Texte : Laure Maltaverne
Photos : Frédérique Letourneux et Matthieu Crocq

 

 

 

 

 

 

 

 

 

 

 

 

 

Mercredi matin, 11 h 00, gare Lille-Flandres. L'Audi break rutilante de Pierre Romont se range sur le côté. Il y a treize ans, Pierre a choisi de quitter son guichet de banque pour le volant d'un taxi. Entre deux clients, il s'accorde le temps d'une petite « pause café ». Les sourcils aussi fournis que la moustache qu'il porte fièrement, il prend des airs bougons, habillant maladroitement sa timidité.

Si Pierre aime son taxi, c'est parce qu'il le rend libre : « Quand on est chauffeur de taxi, on n'a aucune contrainte ! Je choisis mon emploi du temps et j'ai une grande autonomie. » Pierre Romont cotise à Union Taxi, une coopération de chauffeurs de taxi indépendants. Pendant dix ans, il en a été l'administrateur, une tâche qui le tournait vers l'avenir, celui de son métier. Des projets personnels ? Il préfère ne pas en faire, « parce que ça tourne toujours mal. » Il a choisi de vivre au jour le jour, partageant sa vie entre son taxi et sa femme dont la santé fragile exige beaucoup d'attention.

Pour Pierre Romont, le hasard n'existe pas. Mais il refuse que la fatalité empiète sur son optimisme. Sa force ? Se contenter de ce qu'il a. C'est « un homme heureux », comme il aime à le rappeler. Et c'est son taxi qui lui apporte tant de sérénité : « Le contact humain, c'est ce que je préfère dans ce métier. Les conversations durent à peine dix minutes et on parle souvent de la pluie et du beau temps ; mais on parle, c'est le plus important. »

À 52 ans, Pierre goûte au plaisir de la rencontre furtive, aux confidences parfois abandonnées : « Les gens racontent beaucoup leur vie, surtout leurs problèmes conjugaux ! Un jour, une jeune femme chinoise m'a emprunté mon portable et s'est disputé un quart d'heure au téléphone avec son mari… en chinois ! On voit de tout, vous savez ! Et bien souvent, les gens attendent de vous les réponses qu'ils veulent entendre. »

Pierre Romont n'a pas de client préféré, mais il sait « repérer leur genre dès qu'ils montent dans le taxi ». Les hommes d'affaires se pressent, tantôt plongés dans leurs agendas, tantôt curieux de l'histoire de la ville.
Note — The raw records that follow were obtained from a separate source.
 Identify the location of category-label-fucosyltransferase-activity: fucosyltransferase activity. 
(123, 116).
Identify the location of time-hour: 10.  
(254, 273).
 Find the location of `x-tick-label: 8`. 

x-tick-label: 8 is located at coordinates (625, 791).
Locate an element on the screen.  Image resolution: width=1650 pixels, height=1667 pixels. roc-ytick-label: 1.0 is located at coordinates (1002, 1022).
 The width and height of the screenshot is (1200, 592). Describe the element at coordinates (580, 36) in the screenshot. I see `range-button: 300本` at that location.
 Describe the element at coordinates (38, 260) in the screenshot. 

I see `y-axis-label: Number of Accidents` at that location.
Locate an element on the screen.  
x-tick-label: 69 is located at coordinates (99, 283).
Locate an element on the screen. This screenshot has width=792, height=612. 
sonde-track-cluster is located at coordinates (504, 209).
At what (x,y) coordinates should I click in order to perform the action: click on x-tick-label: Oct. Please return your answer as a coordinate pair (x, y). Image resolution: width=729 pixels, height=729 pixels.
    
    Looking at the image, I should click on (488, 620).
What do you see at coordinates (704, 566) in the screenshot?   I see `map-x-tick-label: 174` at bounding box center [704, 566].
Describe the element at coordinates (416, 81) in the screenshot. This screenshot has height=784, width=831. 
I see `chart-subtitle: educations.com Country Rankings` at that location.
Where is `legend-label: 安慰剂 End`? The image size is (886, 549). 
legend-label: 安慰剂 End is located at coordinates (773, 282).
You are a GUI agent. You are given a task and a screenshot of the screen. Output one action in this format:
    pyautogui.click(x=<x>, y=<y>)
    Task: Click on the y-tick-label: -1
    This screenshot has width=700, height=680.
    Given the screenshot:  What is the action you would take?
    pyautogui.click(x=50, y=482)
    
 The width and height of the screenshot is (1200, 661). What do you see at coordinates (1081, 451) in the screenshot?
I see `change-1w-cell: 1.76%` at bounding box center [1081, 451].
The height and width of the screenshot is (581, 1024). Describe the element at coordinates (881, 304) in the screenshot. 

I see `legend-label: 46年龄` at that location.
Les vacanciers sont détendus, affairés à trouver leur hôtel et la rue des vacances. Les novices du taxi, les yeux rivés sur le compteur, s'étonnent des itinéraires choisis.

Quand il a cinq minutes, Pierre croque la vie de Lille, ses rues, ses immeubles, sa gare. Il a un don pour le dessin comme il dit, alors il profite de son temps libre pour le cultiver. L'attente à la gare peut parfois être longue. Pierre se souvient d'une journaliste, soucieuse d'observer le déroulement d'une course, qui a attendu plus d'une heure avec lui dans le taxi, en vain ! « Elle n'avait pas de temps à perdre la pauvre ! Mais moi, je sais m'en accommoder, de ces attentes. »

Du temps perdu dans son travail que Pierre gagne dans ses rêveries, souvent interrompues par des collègues bavards : « On aime bien discuter entre nous aussi. On se raconte nos petites histoires et on réfléchit ensemble sur l'avenir de notre métier. »

Et quand les collègues se dispersent, appelés par leur tâche, Pierre Romont revient à son rêve le plus cher : « Je suis heureux comme je suis, je ne demande rien. Mais j'ai quand même un projet qui me tient à cœur, celui de gagner un jour au loto ! » Son téléphone portable sonne. Sa femme l'attend pour déjeuner. Il sera là bientôt, comme il l'a toujours été pour elle. Encore une dernière course avant midi. Cette fois il n'aura attendu qu'une vingtaine de minutes, le temps de notre rencontre.